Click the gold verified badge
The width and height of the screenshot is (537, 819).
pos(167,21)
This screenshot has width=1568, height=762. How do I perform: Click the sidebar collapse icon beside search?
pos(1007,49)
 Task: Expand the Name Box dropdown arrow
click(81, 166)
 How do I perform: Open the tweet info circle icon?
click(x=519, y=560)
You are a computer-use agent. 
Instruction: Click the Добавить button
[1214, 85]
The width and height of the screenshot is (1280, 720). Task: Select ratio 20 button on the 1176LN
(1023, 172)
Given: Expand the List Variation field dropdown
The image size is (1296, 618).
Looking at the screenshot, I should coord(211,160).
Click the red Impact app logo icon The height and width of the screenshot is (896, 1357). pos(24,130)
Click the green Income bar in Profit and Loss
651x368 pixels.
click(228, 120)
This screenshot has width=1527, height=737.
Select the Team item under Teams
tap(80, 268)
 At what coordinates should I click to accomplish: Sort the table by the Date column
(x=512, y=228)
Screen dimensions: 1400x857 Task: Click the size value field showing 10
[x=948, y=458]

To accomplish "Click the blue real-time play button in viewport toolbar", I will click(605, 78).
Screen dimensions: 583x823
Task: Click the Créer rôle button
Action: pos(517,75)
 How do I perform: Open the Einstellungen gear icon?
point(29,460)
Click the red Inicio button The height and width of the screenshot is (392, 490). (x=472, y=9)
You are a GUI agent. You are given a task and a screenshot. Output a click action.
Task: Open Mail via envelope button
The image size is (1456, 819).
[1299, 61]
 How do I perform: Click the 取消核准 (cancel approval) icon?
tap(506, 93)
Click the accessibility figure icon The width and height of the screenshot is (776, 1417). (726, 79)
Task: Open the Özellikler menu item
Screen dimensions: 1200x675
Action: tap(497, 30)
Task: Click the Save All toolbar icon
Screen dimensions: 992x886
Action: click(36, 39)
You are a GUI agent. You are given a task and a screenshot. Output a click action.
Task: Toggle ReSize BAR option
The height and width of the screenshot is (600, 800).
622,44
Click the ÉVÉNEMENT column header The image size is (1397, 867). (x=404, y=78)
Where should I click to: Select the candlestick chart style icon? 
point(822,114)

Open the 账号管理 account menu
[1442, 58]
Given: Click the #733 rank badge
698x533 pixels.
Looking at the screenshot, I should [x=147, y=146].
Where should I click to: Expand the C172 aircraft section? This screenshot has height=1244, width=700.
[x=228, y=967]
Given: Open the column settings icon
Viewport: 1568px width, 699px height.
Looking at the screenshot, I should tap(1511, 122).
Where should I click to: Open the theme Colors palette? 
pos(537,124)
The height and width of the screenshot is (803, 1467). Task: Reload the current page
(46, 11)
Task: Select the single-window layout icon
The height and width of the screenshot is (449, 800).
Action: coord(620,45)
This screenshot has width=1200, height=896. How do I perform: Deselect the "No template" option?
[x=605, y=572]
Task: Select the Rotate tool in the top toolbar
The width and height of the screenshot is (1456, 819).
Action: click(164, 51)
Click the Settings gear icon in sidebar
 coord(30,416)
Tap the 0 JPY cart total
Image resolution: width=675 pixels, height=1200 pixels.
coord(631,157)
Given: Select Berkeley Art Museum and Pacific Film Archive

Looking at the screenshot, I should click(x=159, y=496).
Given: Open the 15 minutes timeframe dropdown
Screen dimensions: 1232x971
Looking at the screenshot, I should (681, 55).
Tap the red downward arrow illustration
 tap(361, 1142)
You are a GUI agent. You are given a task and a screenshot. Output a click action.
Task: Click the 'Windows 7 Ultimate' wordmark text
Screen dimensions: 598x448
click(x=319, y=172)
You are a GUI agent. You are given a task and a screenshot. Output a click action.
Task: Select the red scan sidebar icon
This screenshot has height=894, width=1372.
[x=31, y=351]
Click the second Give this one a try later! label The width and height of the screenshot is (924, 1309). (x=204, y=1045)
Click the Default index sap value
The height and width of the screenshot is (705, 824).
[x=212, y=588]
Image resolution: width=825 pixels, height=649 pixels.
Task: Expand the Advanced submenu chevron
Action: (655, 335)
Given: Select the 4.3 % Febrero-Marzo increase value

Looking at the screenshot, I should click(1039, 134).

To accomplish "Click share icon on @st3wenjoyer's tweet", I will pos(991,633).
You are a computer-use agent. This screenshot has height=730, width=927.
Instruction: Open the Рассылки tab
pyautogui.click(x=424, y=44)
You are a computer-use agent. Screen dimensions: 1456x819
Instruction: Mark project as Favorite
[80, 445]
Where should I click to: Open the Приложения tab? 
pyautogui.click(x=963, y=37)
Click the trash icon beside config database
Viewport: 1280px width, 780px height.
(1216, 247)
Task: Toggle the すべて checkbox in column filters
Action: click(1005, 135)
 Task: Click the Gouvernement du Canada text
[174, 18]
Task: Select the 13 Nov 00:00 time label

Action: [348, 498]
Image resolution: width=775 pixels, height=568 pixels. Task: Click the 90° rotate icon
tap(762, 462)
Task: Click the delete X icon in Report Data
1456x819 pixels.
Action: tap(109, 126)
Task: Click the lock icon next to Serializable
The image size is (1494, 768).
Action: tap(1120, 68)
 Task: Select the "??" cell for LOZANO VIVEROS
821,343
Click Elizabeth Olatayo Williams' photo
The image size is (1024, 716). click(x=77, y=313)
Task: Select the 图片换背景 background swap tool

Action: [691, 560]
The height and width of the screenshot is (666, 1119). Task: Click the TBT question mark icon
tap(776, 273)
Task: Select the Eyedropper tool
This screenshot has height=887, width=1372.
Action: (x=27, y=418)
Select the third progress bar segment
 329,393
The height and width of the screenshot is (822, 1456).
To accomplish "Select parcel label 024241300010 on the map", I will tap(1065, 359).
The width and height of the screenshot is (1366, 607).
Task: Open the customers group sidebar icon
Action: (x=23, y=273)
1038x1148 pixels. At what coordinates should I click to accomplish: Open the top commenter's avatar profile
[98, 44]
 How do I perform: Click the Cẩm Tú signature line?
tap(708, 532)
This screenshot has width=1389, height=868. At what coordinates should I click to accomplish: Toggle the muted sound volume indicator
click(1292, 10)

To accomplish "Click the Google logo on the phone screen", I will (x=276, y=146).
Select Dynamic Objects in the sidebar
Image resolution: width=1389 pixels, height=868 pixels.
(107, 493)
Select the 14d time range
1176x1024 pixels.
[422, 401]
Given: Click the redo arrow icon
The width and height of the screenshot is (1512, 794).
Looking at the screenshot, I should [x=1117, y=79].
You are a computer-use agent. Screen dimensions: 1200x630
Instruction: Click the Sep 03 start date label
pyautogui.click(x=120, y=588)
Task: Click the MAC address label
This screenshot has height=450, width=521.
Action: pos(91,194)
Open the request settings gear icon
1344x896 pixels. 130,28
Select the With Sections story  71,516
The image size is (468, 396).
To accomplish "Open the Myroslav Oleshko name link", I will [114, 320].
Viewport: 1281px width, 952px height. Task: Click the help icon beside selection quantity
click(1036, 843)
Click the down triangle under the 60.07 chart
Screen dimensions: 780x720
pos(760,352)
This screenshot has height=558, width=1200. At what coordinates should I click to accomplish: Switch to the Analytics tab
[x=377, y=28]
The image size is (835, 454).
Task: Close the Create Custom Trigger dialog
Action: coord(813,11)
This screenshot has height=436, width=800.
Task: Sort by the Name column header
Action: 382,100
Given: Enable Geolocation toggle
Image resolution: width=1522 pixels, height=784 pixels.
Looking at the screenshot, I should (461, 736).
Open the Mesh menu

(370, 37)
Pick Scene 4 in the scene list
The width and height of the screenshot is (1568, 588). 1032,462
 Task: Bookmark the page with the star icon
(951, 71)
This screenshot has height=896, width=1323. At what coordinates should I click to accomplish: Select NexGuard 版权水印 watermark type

———

## [WORK REQUIRED]
Convert every line of the records above into a JSON list of strings, one string per line, leaving out blank lines.

## [REPLY]
[
  "Click the gold verified badge",
  "The width and height of the screenshot is (537, 819).",
  "pos(167,21)",
  "This screenshot has width=1568, height=762. How do I perform: Click the sidebar collapse icon beside search?",
  "pos(1007,49)",
  " Task: Expand the Name Box dropdown arrow",
  "click(81, 166)",
  " How do I perform: Open the tweet info circle icon?",
  "click(x=519, y=560)",
  "You are a computer-use agent. ",
  "Instruction: Click the Добавить button",
  "[1214, 85]",
  "The width and height of the screenshot is (1280, 720). Task: Select ratio 20 button on the 1176LN",
  "(1023, 172)",
  "Given: Expand the List Variation field dropdown",
  "The image size is (1296, 618).",
  "Looking at the screenshot, I should coord(211,160).",
  "Click the red Impact app logo icon The height and width of the screenshot is (896, 1357). pos(24,130)",
  "Click the green Income bar in Profit and Loss",
  "651x368 pixels.",
  "click(228, 120)",
  "This screenshot has width=1527, height=737.",
  "Select the Team item under Teams",
  "tap(80, 268)",
  " At what coordinates should I click to accomplish: Sort the table by the Date column",
  "(x=512, y=228)",
  "Screen dimensions: 1400x857 Task: Click the size value field showing 10",
  "[x=948, y=458]",
  "To accomplish \"Click the blue real-time play button in viewport toolbar\", I will click(605, 78).",
  "Screen dimensions: 583x823",
  "Task: Click the Créer rôle button",
  "Action: pos(517,75)",
  " How do I perform: Open the Einstellungen gear icon?",
  "point(29,460)",
  "Click the red Inicio button The height and width of the screenshot is (392, 490). (x=472, y=9)",
  "You are a GUI agent. You are given a task and a screenshot. Output a click action.",
  "Task: Open Mail via envelope button",
  "The image size is (1456, 819).",
  "[1299, 61]",
  " How do I perform: Click the 取消核准 (cancel approval) icon?",
  "tap(506, 93)",
  "Click the accessibility figure icon The width and height of the screenshot is (776, 1417). (726, 79)",
  "Task: Open the Özellikler menu item",
  "Screen dimensions: 1200x675",
  "Action: tap(497, 30)",
  "Task: Click the Save All toolbar icon",
  "Screen dimensions: 992x886",
  "Action: click(36, 39)",
  "You are a GUI agent. You are given a task and a screenshot. Output a click action.",
  "Task: Toggle ReSize BAR option",
  "The height and width of the screenshot is (600, 800).",
  "622,44",
  "Click the ÉVÉNEMENT column header The image size is (1397, 867). (x=404, y=78)",
  "Where should I click to: Select the candlestick chart style icon? ",
  "point(822,114)",
  "Open the 账号管理 account menu",
  "[1442, 58]",
  "Given: Click the #733 rank badge",
  "698x533 pixels.",
  "Looking at the screenshot, I should [x=147, y=146].",
  "Where should I click to: Expand the C172 aircraft section? This screenshot has height=1244, width=700.",
  "[x=228, y=967]",
  "Given: Open the column settings icon",
  "Viewport: 1568px width, 699px height.",
  "Looking at the screenshot, I should tap(1511, 122).",
  "Where should I click to: Open the theme Colors palette? ",
  "pos(537,124)",
  "The height and width of the screenshot is (803, 1467). Task: Reload the current page",
  "(46, 11)",
  "Task: Select the single-window layout icon",
  "The height and width of the screenshot is (449, 800).",
  "Action: coord(620,45)",
  "This screenshot has width=1200, height=896. How do I perform: Deselect the \"No template\" option?",
  "[x=605, y=572]",
  "Task: Select the Rotate tool in the top toolbar",
  "The width and height of the screenshot is (1456, 819).",
  "Action: click(164, 51)",
  "Click the Settings gear icon in sidebar",
  " coord(30,416)",
  "Tap the 0 JPY cart total",
  "Image resolution: width=675 pixels, height=1200 pixels.",
  "coord(631,157)",
  "Given: Select Berkeley Art Museum and Pacific Film Archive",
  "Looking at the screenshot, I should click(x=159, y=496).",
  "Given: Open the 15 minutes timeframe dropdown",
  "Screen dimensions: 1232x971",
  "Looking at the screenshot, I should (681, 55).",
  "Tap the red downward arrow illustration",
  " tap(361, 1142)",
  "You are a GUI agent. You are given a task and a screenshot. Output a click action.",
  "Task: Click the 'Windows 7 Ultimate' wordmark text",
  "Screen dimensions: 598x448",
  "click(x=319, y=172)",
  "You are a GUI agent. You are given a task and a screenshot. Output a click action.",
  "Task: Select the red scan sidebar icon",
  "This screenshot has height=894, width=1372.",
  "[x=31, y=351]",
  "Click the second Give this one a try later! label The width and height of the screenshot is (924, 1309). (x=204, y=1045)",
  "Click the Default index sap value",
  "The height and width of the screenshot is (705, 824).",
  "[x=212, y=588]",
  "Image resolution: width=825 pixels, height=649 pixels.",
  "Task: Expand the Advanced submenu chevron",
  "Action: (655, 335)",
  "Given: Select the 4.3 % Febrero-Marzo increase value",
  "Looking at the screenshot, I should click(1039, 134).",
  "To accomplish \"Click share icon on @st3wenjoyer's tweet\", I will pos(991,633).",
  "You are a computer-use agent. This screenshot has height=730, width=927.",
  "Instruction: Open the Рассылки tab",
  "pyautogui.click(x=424, y=44)",
  "You are a computer-use agent. Screen dimensions: 1456x819",
  "Instruction: Mark project as Favorite",
  "[80, 445]",
  "Where should I click to: Open the Приложения tab? ",
  "pyautogui.click(x=963, y=37)",
  "Click the trash icon beside config database",
  "Viewport: 1280px width, 780px height.",
  "(1216, 247)",
  "Task: Toggle the すべて checkbox in column filters",
  "Action: click(1005, 135)",
  " Task: Click the Gouvernement du Canada text",
  "[174, 18]",
  "Task: Select the 13 Nov 00:00 time label",
  "Action: [348, 498]",
  "Image resolution: width=775 pixels, height=568 pixels. Task: Click the 90° rotate icon",
  "tap(762, 462)",
  "Task: Click the delete X icon in Report Data",
  "1456x819 pixels.",
  "Action: tap(109, 126)",
  "Task: Click the lock icon next to Serializable",
  "The image size is (1494, 768).",
  "Action: tap(1120, 68)",
  " Task: Select the \"??\" cell for LOZANO VIVEROS",
  "821,343",
  "Click Elizabeth Olatayo Williams' photo",
  "The image size is (1024, 716). click(x=77, y=313)",
  "Task: Select the 图片换背景 background swap tool",
  "Action: [691, 560]",
  "The height and width of the screenshot is (666, 1119). Task: Click the TBT question mark icon",
  "tap(776, 273)",
  "Task: Select the Eyedropper tool",
  "This screenshot has height=887, width=1372.",
  "Action: (x=27, y=418)",
  "Select the third progress bar segment",
  " 329,393",
  "The height and width of the screenshot is (822, 1456).",
  "To accomplish \"Select parcel label 024241300010 on the map\", I will tap(1065, 359).",
  "The width and height of the screenshot is (1366, 607).",
  "Task: Open the customers group sidebar icon",
  "Action: (x=23, y=273)",
  "1038x1148 pixels. At what coordinates should I click to accomplish: Open the top commenter's avatar profile",
  "[98, 44]",
  " How do I perform: Click the Cẩm Tú signature line?",
  "tap(708, 532)",
  "This screenshot has width=1389, height=868. At what coordinates should I click to accomplish: Toggle the muted sound volume indicator",
  "click(1292, 10)",
  "To accomplish \"Click the Google logo on the phone screen\", I will (x=276, y=146).",
  "Select Dynamic Objects in the sidebar",
  "Image resolution: width=1389 pixels, height=868 pixels.",
  "(107, 493)",
  "Select the 14d time range",
  "1176x1024 pixels.",
  "[422, 401]",
  "Given: Click the redo arrow icon",
  "The width and height of the screenshot is (1512, 794).",
  "Looking at the screenshot, I should [x=1117, y=79].",
  "You are a computer-use agent. Screen dimensions: 1200x630",
  "Instruction: Click the Sep 03 start date label",
  "pyautogui.click(x=120, y=588)",
  "Task: Click the MAC address label",
  "This screenshot has height=450, width=521.",
  "Action: pos(91,194)",
  "Open the request settings gear icon",
  "1344x896 pixels. 130,28",
  "Select the With Sections story  71,516",
  "The image size is (468, 396).",
  "To accomplish \"Open the Myroslav Oleshko name link\", I will [114, 320].",
  "Viewport: 1281px width, 952px height. Task: Click the help icon beside selection quantity",
  "click(1036, 843)",
  "Click the down triangle under the 60.07 chart",
  "Screen dimensions: 780x720",
  "pos(760,352)",
  "This screenshot has height=558, width=1200. At what coordinates should I click to accomplish: Switch to the Analytics tab",
  "[x=377, y=28]",
  "The image size is (835, 454).",
  "Task: Close the Create Custom Trigger dialog",
  "Action: coord(813,11)",
  "This screenshot has height=436, width=800.",
  "Task: Sort by the Name column header",
  "Action: 382,100",
  "Given: Enable Geolocation toggle",
  "Image resolution: width=1522 pixels, height=784 pixels.",
  "Looking at the screenshot, I should (461, 736).",
  "Open the Mesh menu",
  "(370, 37)",
  "Pick Scene 4 in the scene list",
  "The width and height of the screenshot is (1568, 588). 1032,462",
  " Task: Bookmark the page with the star icon",
  "(951, 71)",
  "This screenshot has height=896, width=1323. At what coordinates should I click to accomplish: Select NexGuard 版权水印 watermark type"
]